Des Weiteren glauben knapp drei Viertel der Umfrageteilnehmer (70 Prozent), dass die EZB ihre Unabhängigkeit nicht bewahren kann. Damit schenken lediglich 30 Prozent der befragten Vermögensverwalter dem EZB-Präsident Mario Draghi Glauben.
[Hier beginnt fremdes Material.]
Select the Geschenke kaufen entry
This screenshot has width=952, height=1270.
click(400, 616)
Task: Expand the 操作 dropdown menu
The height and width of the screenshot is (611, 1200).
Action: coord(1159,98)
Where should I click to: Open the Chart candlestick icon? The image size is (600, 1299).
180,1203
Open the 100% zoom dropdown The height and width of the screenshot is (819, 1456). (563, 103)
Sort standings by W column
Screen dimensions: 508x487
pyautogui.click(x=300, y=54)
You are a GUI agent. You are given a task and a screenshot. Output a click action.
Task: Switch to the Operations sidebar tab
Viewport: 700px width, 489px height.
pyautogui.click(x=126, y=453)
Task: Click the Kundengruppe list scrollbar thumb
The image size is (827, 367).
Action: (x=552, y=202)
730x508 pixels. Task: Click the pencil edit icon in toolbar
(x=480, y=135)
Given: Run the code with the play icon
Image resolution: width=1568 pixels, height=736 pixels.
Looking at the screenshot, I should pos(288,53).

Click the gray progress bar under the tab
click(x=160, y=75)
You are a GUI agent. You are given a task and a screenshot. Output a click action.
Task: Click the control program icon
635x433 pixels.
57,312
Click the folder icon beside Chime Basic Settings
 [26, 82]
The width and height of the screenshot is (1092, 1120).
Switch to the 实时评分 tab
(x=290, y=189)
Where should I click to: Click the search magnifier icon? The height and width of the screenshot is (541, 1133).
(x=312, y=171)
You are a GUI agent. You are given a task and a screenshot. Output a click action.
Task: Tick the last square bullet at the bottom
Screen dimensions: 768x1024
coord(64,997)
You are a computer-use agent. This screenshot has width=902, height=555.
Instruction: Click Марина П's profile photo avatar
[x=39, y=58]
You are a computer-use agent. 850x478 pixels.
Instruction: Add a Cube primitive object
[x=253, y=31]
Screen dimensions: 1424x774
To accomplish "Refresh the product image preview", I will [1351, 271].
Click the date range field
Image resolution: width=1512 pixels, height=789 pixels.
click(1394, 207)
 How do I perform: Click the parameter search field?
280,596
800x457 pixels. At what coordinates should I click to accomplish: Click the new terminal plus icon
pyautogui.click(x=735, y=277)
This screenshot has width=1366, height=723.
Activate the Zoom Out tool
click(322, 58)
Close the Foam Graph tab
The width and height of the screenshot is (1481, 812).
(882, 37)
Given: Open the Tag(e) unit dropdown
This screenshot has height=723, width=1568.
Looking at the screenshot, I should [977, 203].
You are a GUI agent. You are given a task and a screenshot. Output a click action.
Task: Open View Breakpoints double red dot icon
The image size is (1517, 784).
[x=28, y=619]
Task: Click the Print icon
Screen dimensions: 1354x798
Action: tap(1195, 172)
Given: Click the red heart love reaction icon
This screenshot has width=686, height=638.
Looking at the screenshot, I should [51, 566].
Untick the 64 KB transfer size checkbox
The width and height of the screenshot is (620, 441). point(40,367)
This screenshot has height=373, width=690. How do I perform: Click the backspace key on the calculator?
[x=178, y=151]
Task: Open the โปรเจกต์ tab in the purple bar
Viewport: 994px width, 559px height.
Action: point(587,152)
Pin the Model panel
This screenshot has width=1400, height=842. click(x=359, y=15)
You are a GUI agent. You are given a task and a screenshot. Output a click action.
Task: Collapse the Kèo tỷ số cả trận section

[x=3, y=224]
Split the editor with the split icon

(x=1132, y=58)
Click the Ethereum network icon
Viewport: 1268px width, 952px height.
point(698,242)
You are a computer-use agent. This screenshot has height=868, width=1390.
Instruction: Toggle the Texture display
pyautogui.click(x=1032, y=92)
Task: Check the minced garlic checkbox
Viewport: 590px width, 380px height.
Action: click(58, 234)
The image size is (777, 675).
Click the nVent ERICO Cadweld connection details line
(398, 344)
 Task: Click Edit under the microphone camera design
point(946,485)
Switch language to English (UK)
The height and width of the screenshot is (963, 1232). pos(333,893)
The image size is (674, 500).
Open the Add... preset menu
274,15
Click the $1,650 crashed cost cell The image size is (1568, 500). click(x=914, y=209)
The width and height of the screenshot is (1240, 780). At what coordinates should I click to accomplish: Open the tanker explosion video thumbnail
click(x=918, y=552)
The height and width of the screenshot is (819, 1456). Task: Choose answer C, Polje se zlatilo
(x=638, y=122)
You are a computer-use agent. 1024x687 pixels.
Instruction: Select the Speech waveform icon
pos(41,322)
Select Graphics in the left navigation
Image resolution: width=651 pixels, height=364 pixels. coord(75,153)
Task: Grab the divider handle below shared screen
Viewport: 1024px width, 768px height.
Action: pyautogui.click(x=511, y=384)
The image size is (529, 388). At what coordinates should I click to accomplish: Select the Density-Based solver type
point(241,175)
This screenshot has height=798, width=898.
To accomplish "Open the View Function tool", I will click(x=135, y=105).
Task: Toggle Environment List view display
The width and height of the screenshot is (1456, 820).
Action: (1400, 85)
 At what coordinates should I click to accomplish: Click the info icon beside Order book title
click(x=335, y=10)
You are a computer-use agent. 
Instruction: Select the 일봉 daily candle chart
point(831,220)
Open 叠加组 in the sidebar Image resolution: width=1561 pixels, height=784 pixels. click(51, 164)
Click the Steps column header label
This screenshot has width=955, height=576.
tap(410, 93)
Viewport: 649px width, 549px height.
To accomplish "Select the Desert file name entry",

In der Folge rechnen rund zwei Drittel der Befragten mit einem Anstieg der Inflation in Deutschland von über 2 Prozent. "Wie die Mehrheit meiner Kollegen bin ich der Meinung, dass das Thema Inflation uns in 2012 beschäftigen wird", kommentiert VuV-Vorstandsvorsitzender Günter T. Schlösser die Antworten.
Trotz aller Unsicherheiten durch die europäische Staatsschuldenkrise sehen die unabhängigen Vermögensverwalter mehrheitlich keine grundlegende Gefahr für den Euro. Auf die Frage, ob es den Euro bis zum Jahresende 2012 noch geben wird, gab es keine einzige verneinende Antwort. Uneinigkeit besteht indes in Bezug auf die Zusammensetzung der Euromitgliedstaaten: Mit rund 59 Prozent glaubt die Mehrheit an die aktuelle Zusammensetzung inklusive Krisenstaaten wie Griechenland, Italien oder Portugal. Rund 41 Prozent rechnen zwar mit einem Fortbestand der Eurozone, jedoch mit weniger Staaten.